======== Material shown ========

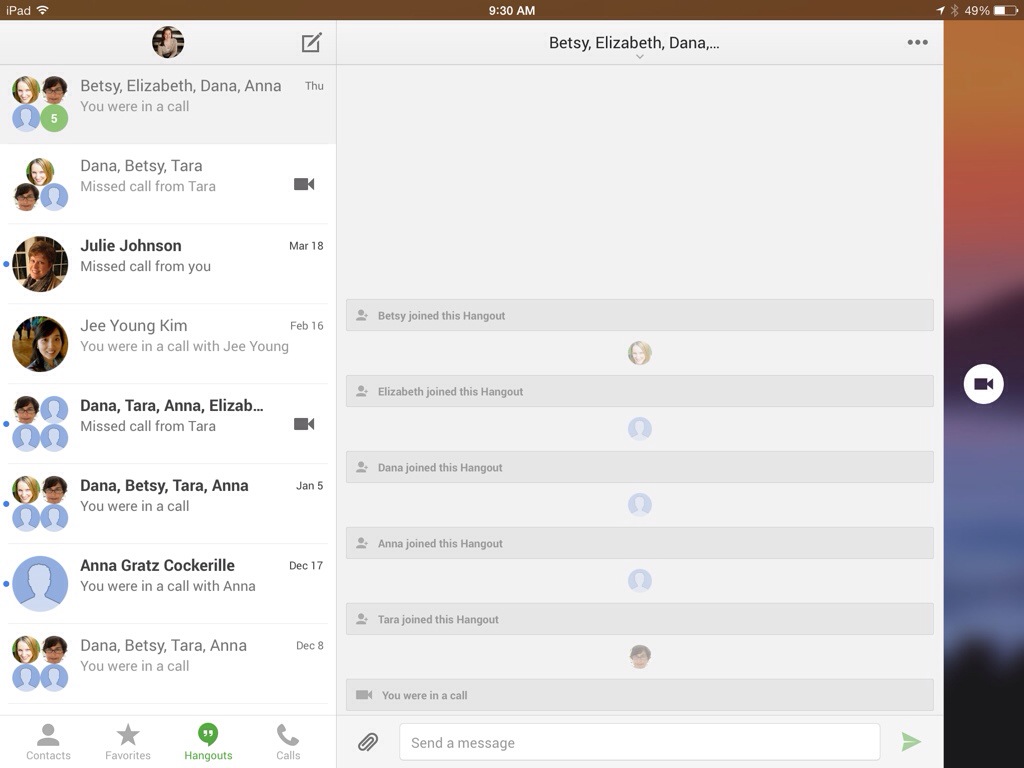Open Dana, Betsy, Tara, Anna chat from Jan 5

tap(168, 504)
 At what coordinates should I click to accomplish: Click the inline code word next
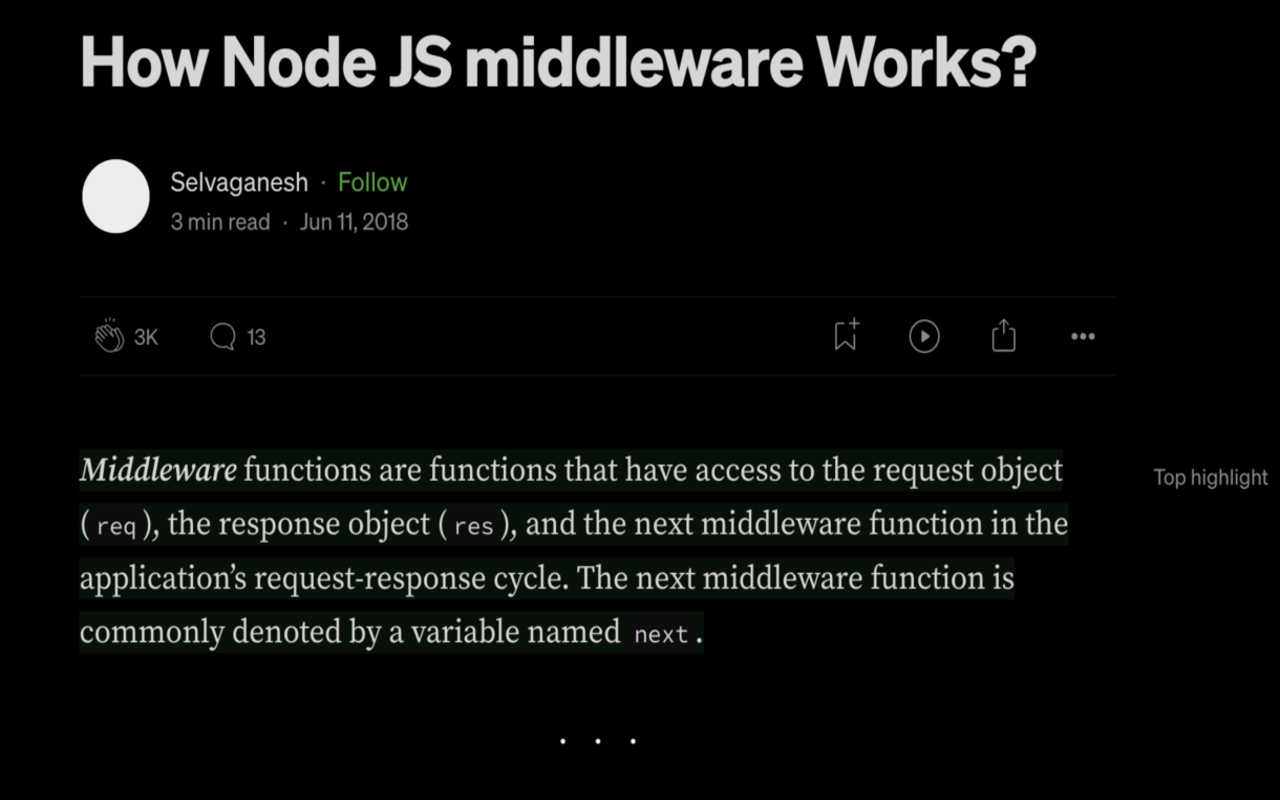click(x=662, y=632)
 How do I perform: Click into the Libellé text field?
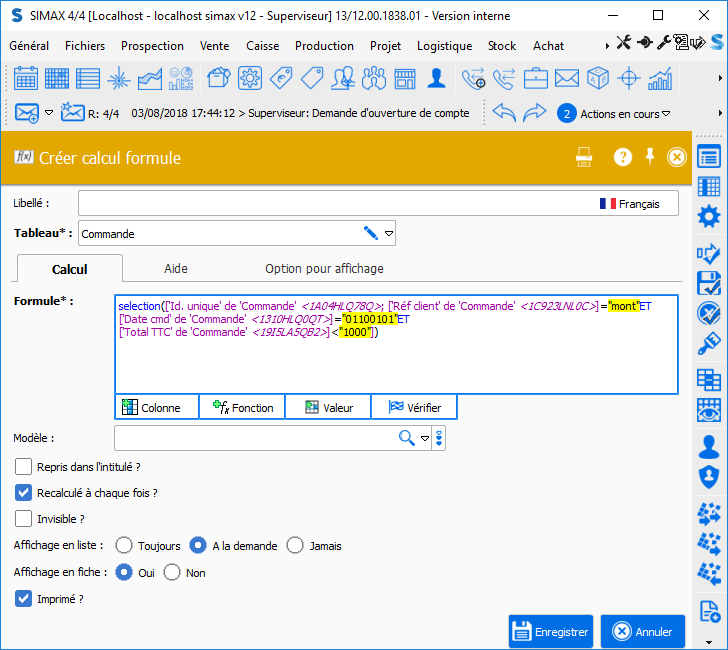coord(330,203)
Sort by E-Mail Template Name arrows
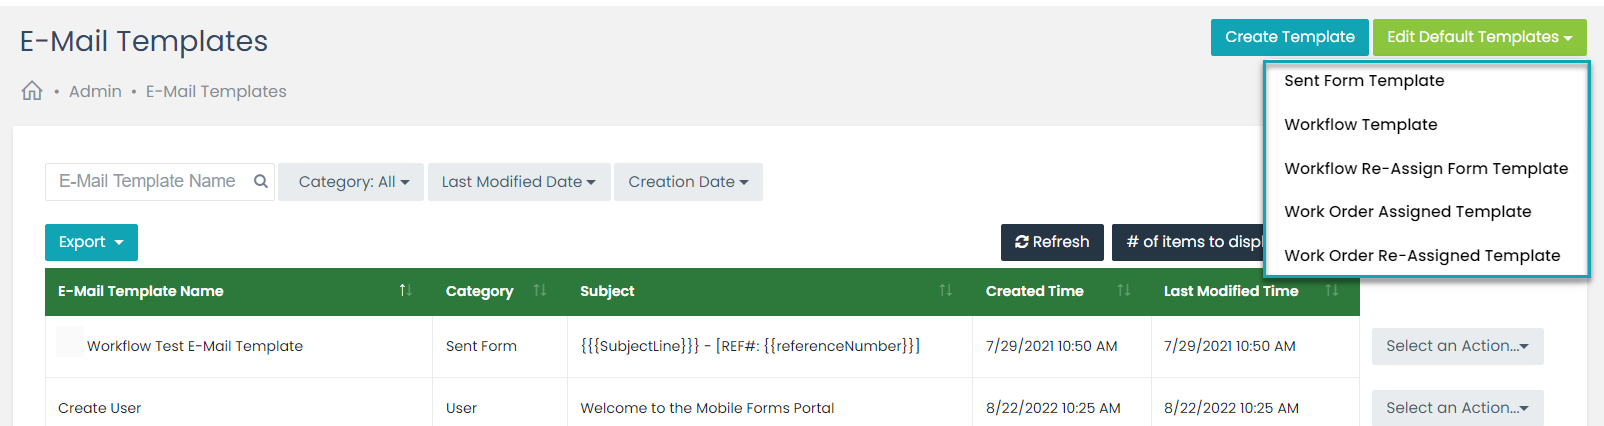This screenshot has width=1604, height=426. pyautogui.click(x=405, y=290)
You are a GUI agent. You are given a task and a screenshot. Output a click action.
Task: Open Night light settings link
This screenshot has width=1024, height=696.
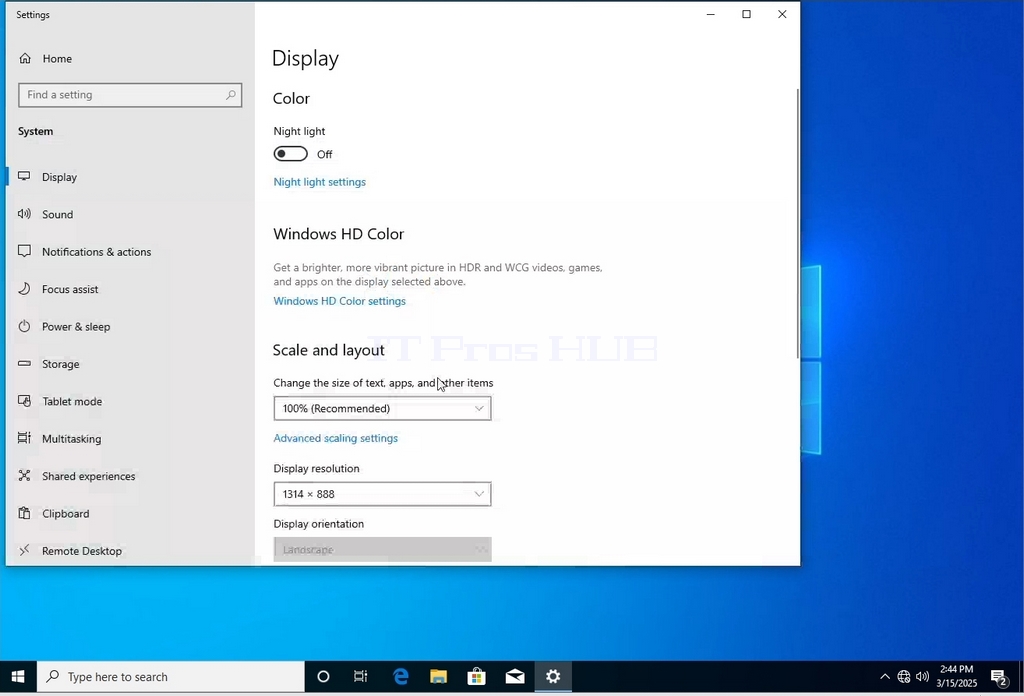point(319,182)
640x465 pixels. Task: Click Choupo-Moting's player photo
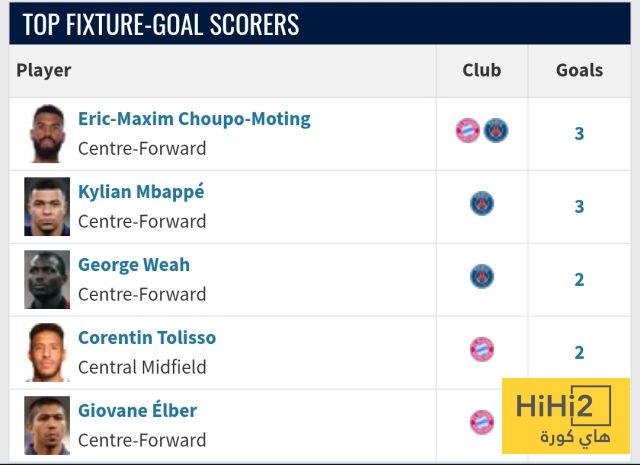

========

Print all of the data above verbatim, omitting the pictures.

Result for this exercise
Open Dana, Betsy, Tara, Anna chat from Jan 5

tap(168, 504)
 At what coordinates should I click to accomplish: Click the inline code word next
click(x=662, y=632)
 How do I perform: Click into the Libellé text field?
coord(330,203)
Sort by E-Mail Template Name arrows
This screenshot has width=1604, height=426. pyautogui.click(x=405, y=290)
You are a GUI agent. You are given a task and a screenshot. Output a click action.
Task: Open Night light settings link
This screenshot has width=1024, height=696.
point(319,182)
640x465 pixels. Task: Click Choupo-Moting's player photo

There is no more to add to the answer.